Andando a esaminare più in dettaglio l’indice composito italiano del Goal 12, gli aspetti che hanno più di altri contribuito al netto miglioramento registrato tra il 2010 e il 2023 sono: la raccolta differenziata dei rifiuti urbani, che è aumentata di circa 30 punti percentuali, e il riciclaggio dei rifiuti urbani, che è cresciuto di circa 21 punti percentuali e questo potrebbe consentirci di raggiungere entro il 2030 l’obiettivo europeo del 60%. Bene anche la percentuale di materiale recuperato e restituito all’economia, che ha segnato un incremento di +7,2 punti percentuali dal 2010 al 2022.
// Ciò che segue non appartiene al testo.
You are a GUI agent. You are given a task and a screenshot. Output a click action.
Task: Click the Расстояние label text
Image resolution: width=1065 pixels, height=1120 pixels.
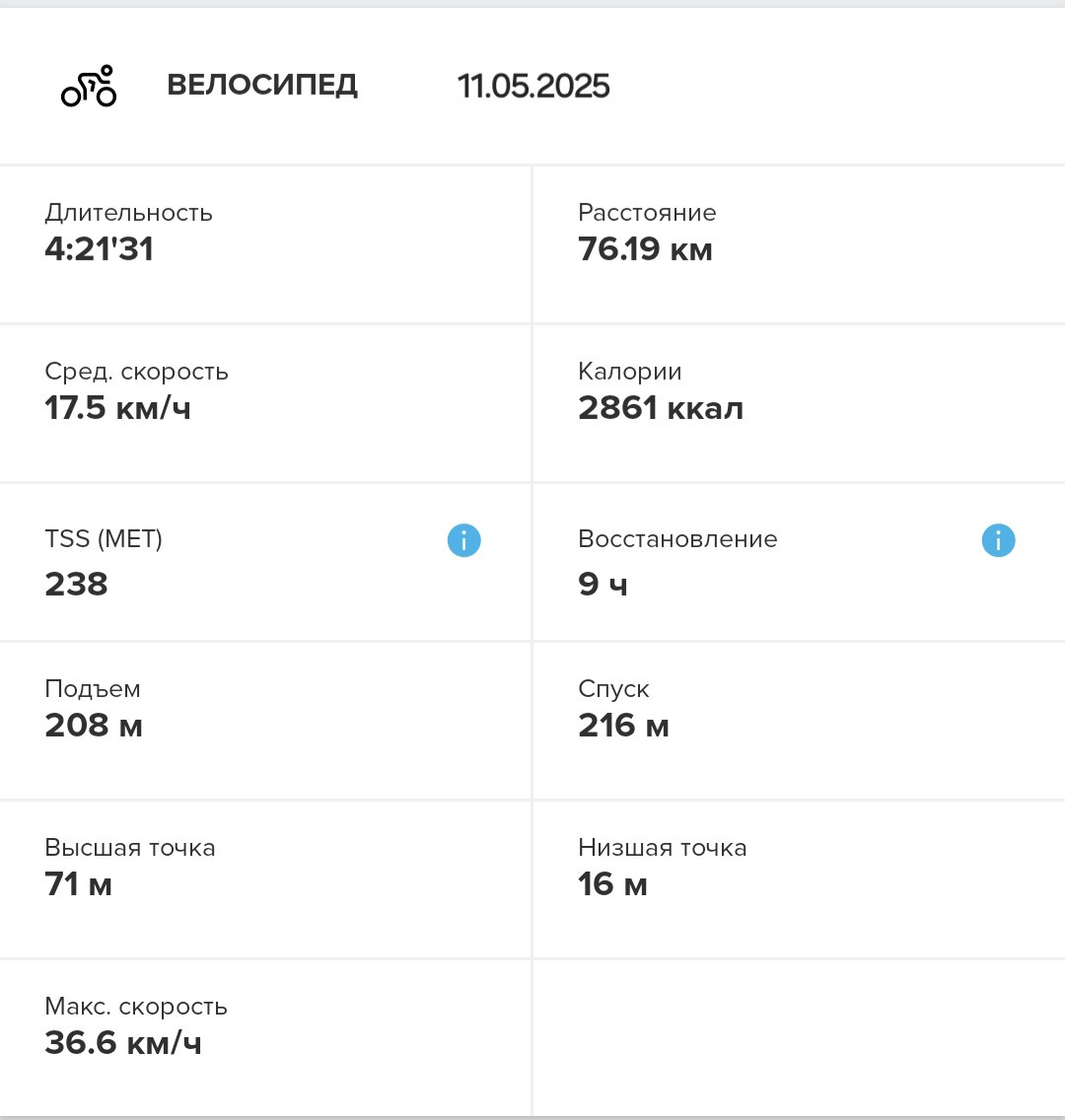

Tuttavia, il Rapporto ASviS segnala per due obiettivi quantitativi al 2030 un andamento discordante tra il breve e il lungo periodo: l’impegno di raggiungere il 30% della circolarità della materia e quello di ridurre la quota di rifiuti urbani prodotti pro-capite del 20% rispetto al 2010 mostrano un trend positivo nel lungo periodo, ma l’allontanamento registrato tra il 2017 e il 2022 rischia di compromettere il raggiungimento degli obiettivi entro la scadenza.